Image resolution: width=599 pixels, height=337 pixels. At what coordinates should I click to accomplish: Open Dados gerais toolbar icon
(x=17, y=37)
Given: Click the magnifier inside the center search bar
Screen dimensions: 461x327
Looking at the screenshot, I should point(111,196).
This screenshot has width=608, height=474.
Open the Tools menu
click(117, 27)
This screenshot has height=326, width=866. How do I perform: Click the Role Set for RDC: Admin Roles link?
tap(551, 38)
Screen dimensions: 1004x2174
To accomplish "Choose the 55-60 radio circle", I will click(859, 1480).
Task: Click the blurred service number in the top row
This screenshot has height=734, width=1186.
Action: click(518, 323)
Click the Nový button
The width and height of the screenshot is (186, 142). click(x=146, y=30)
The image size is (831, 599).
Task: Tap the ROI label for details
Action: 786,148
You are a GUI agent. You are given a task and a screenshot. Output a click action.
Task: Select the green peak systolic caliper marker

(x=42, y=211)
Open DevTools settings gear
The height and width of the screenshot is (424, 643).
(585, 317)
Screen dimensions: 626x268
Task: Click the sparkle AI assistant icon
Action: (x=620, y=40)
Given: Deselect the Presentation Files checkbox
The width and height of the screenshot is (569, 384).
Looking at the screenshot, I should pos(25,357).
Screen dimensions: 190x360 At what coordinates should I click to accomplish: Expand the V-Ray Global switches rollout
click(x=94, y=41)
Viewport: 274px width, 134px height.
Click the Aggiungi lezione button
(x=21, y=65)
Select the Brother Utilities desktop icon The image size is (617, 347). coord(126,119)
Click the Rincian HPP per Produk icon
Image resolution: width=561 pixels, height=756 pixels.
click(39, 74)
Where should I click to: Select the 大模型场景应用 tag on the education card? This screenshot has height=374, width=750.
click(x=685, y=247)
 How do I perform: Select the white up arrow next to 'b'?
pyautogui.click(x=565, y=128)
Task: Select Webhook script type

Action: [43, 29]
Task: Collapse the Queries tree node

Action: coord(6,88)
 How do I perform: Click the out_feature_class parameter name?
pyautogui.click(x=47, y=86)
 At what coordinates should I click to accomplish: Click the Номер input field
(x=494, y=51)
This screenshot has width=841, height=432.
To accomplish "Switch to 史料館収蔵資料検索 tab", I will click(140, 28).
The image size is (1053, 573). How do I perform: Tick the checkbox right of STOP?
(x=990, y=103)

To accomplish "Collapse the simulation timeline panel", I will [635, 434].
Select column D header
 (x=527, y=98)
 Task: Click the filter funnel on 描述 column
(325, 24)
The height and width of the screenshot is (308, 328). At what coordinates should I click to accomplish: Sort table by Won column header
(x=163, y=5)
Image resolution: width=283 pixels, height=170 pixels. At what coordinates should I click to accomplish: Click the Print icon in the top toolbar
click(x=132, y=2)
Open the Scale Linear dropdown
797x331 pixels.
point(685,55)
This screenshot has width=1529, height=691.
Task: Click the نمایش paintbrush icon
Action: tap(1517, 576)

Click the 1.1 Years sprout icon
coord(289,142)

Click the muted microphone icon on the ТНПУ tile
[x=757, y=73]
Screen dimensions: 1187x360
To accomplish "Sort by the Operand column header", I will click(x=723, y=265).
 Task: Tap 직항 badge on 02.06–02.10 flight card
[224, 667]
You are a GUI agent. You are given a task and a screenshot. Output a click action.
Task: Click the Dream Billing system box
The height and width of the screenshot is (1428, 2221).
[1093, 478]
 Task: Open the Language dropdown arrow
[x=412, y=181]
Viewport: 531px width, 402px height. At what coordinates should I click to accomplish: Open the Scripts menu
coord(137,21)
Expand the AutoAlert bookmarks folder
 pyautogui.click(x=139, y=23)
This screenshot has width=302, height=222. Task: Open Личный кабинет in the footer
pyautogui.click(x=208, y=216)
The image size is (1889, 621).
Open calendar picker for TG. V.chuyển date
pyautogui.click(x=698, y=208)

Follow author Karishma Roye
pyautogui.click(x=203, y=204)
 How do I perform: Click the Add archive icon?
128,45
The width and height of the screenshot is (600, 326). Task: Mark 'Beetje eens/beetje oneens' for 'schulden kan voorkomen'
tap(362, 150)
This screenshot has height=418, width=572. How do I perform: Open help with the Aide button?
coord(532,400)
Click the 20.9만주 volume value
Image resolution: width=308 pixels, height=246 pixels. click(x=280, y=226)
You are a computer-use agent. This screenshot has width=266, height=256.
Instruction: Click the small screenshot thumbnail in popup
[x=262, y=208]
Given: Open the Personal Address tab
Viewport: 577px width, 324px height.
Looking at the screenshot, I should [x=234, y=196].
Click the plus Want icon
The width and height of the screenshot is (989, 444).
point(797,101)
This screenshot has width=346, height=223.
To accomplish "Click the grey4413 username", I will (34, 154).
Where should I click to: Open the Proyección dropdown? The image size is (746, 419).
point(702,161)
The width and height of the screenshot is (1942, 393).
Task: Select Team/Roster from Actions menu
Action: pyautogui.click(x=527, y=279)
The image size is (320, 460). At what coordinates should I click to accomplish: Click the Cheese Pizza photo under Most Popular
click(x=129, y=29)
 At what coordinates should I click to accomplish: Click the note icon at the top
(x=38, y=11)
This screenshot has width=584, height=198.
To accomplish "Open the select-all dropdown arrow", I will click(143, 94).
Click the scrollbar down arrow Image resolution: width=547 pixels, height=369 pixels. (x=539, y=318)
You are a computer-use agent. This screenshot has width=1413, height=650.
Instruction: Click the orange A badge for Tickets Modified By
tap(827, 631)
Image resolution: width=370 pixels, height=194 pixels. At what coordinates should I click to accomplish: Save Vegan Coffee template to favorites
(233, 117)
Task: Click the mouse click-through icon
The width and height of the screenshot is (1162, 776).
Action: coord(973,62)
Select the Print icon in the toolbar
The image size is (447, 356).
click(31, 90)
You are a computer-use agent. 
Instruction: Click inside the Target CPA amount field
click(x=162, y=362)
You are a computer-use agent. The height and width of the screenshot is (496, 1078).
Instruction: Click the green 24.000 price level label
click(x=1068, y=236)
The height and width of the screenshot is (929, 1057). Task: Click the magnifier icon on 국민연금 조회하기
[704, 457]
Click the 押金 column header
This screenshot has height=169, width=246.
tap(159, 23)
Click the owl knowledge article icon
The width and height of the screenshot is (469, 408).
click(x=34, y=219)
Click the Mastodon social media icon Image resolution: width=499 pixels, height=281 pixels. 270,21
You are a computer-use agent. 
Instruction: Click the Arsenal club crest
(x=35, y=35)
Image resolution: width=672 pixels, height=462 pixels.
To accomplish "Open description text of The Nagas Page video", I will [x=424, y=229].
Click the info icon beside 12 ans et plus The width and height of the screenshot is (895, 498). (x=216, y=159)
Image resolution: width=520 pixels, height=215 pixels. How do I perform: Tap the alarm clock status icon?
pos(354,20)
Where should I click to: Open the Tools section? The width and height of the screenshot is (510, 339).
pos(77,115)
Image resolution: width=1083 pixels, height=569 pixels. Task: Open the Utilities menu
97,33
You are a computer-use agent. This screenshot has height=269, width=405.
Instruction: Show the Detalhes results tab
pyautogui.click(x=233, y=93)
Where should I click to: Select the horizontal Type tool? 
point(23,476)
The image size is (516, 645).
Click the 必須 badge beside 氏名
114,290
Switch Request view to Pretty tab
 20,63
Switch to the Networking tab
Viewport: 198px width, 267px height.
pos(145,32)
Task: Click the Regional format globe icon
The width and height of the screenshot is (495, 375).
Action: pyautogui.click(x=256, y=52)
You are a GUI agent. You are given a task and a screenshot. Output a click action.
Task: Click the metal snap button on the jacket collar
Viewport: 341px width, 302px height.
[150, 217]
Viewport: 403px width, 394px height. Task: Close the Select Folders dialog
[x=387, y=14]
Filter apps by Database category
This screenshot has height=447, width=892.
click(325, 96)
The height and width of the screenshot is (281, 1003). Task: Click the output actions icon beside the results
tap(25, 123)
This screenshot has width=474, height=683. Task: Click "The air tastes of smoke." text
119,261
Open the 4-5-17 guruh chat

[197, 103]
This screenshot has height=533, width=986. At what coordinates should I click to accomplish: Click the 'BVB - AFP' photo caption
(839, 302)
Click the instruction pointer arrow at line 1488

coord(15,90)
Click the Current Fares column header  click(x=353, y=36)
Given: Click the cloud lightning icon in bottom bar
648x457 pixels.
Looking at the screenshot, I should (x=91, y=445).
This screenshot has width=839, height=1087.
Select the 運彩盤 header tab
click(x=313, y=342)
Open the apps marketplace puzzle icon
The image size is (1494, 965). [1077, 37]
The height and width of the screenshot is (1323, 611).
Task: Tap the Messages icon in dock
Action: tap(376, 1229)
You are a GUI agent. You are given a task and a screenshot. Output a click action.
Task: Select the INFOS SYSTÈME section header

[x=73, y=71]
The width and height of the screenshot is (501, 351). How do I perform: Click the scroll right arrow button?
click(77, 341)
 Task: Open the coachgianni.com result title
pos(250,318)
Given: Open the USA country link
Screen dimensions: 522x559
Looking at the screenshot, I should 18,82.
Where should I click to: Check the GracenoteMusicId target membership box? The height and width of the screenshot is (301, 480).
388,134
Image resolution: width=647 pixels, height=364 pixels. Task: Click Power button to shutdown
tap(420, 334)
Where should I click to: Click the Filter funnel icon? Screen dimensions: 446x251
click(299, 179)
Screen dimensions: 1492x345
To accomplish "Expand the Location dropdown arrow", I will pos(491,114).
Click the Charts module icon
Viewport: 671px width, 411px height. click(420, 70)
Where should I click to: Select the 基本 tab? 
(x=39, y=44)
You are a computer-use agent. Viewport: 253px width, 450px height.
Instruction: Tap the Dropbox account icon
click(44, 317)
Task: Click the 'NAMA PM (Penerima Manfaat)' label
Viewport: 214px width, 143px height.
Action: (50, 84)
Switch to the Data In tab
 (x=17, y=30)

- _INSTRUCTIONS TO FOLLOW_: From the entries above, give again exactly the lines running from the line with "Instruction: Show the Detalhes results tab" to the line with "Task: Click the Regional format globe icon"; include both of those lines.

- _EXERCISE RESULT_:
Instruction: Show the Detalhes results tab
pyautogui.click(x=233, y=93)
Where should I click to: Select the horizontal Type tool? 
point(23,476)
The image size is (516, 645).
Click the 必須 badge beside 氏名
114,290
Switch Request view to Pretty tab
 20,63
Switch to the Networking tab
Viewport: 198px width, 267px height.
pos(145,32)
Task: Click the Regional format globe icon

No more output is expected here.